Global sözcülerinden biri olduğumuz Belirlenemeyen = Bulaştırmayan (B=B / U=U) kampanyasının yönetici organizasyonu olan Amerika merkezli Prevention Access Campaign ile bir ilaç firması tarafından ortaklaşa yürütülen “HIV’i Öğren: Genç Yetişkinler ve Gelecekteki Mücadele” başlıklı araştırma, ABD’de yaşayan genç yetişkinlerin (18-36 yaş), HIV’e yaklaşımı, güncel HIV bilgileri ve korunmaya dair gösterdikleri çabayı sorguluyor.
Online erişime açık anket yöntemi ile yapılan, 18-22 ve 23-36 yaş aralıklarından toplamda 1,596 HIV ile yaşayan ve yaşamayan bireyin katılım gösterdiği araştırma aynı zamanda, genç nüfusun nasıl da HIV’e ilişkin yanlış bilgilerle dolu olduğunu ve HIV-negatif bireylerin bakış açısının nasıl ötekileştirici olduğunu gözler önüne seriyor…
Gençler HIV’i nasıl algılıyorlar?
Araştırma sonuçlarına göre 23-36 yaş aralığındaki bireylerin %28’i, HIV ile yaşayan bir birey ile asla el sıkışmayacağını, ya da ona sarılamayacağını ve onlarla kati suretle arkadaşlık yapmayacağını belirtiyor.
Bu veriye benzer bir başka veri ise HIV ile yaşayan bireylerin %90’ı duygusal, psikolojik ve fiziksel şiddete maruz kalmamak adına mevcut sağlık durumlarını, aileleri de dahil olmak üzere, başkalarıyla paylaşmaktan kaçındıklarını belirtmeleri.
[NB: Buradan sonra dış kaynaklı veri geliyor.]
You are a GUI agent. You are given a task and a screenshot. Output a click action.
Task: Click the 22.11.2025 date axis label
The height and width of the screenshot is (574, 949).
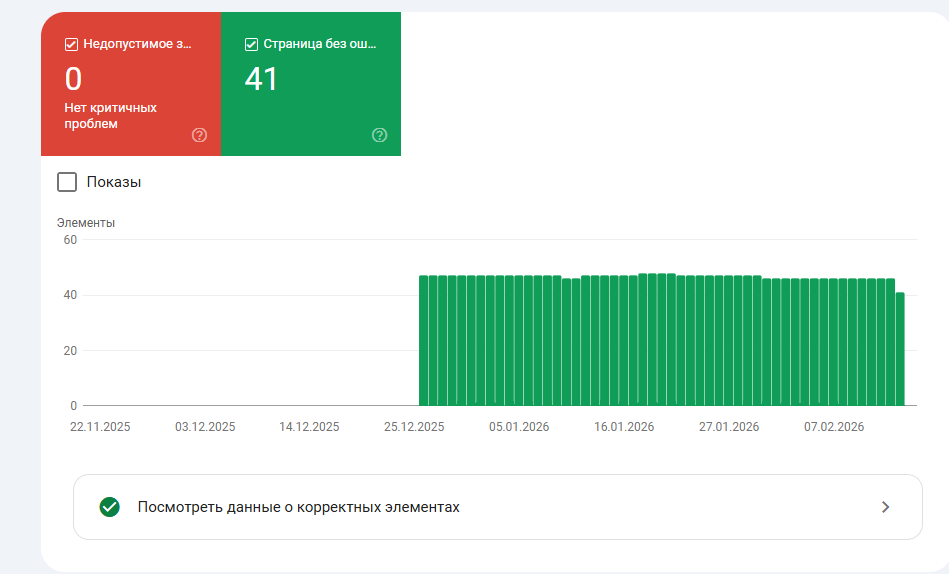[x=100, y=427]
HIV ile yaşamayan yani HIV-negatif olan bireylerin %30’u ise, HIV ile yaşayan biriyle iletişimde olmanın dahi kendisini kötü hissettireceğini söylüyor…
Araştırma aynı zamanda, bunca bilimsel gelişmeye rağmen, yeni neslin HIV bilgisinin neredeyse hiç gelişmediğini gözler önüne seriyor. Araştırmaya katılan 18-22 yaş aralığındaki Z jenerasyonu HIV negatif bireylerin %41’inin HIV bilgisi tablosundaki olumsuz ve eski bilgiler ile, daha eski nesil olan 30-36 yaş aralığındaki HIV negatif bireylerin HIV bilgisi arasında eşleşme söz konusu. Yani aradan yaklaşım 20 yıl geçmiş olmasına rağmen hala eski bilgiye takılıp kalma söz konusu!
Özetlersek, özellikle yeni kuşaktaki bilgiye direnme ve doğruyla ilgilenmeme hali sadece bize özgü değil!
Araştırma sonuçlarının işaret ettiği bir diğer gerçek ise, korunma araçlarına yönelik bilgi eksikliği… Araştırmaya katılan HIV negatif bireylerin %54’ü, HIV ve diğer CYBE’lerden korunmak için kondom ya da PrEP kullanmıyor. Dahası, HIV negatif katılımcıların %32’si PrEP nedir, bilmiyor!
Acaba yaklaşım ve HIV’e ilişkin toplumsal bilgi düzeyini ölçmek adına alanında yapılmış önemli bir araştırma olan bu çalışmanın bir benzeri, ülkemizde yapılmış olsaydı sonuç nasıl olurdu?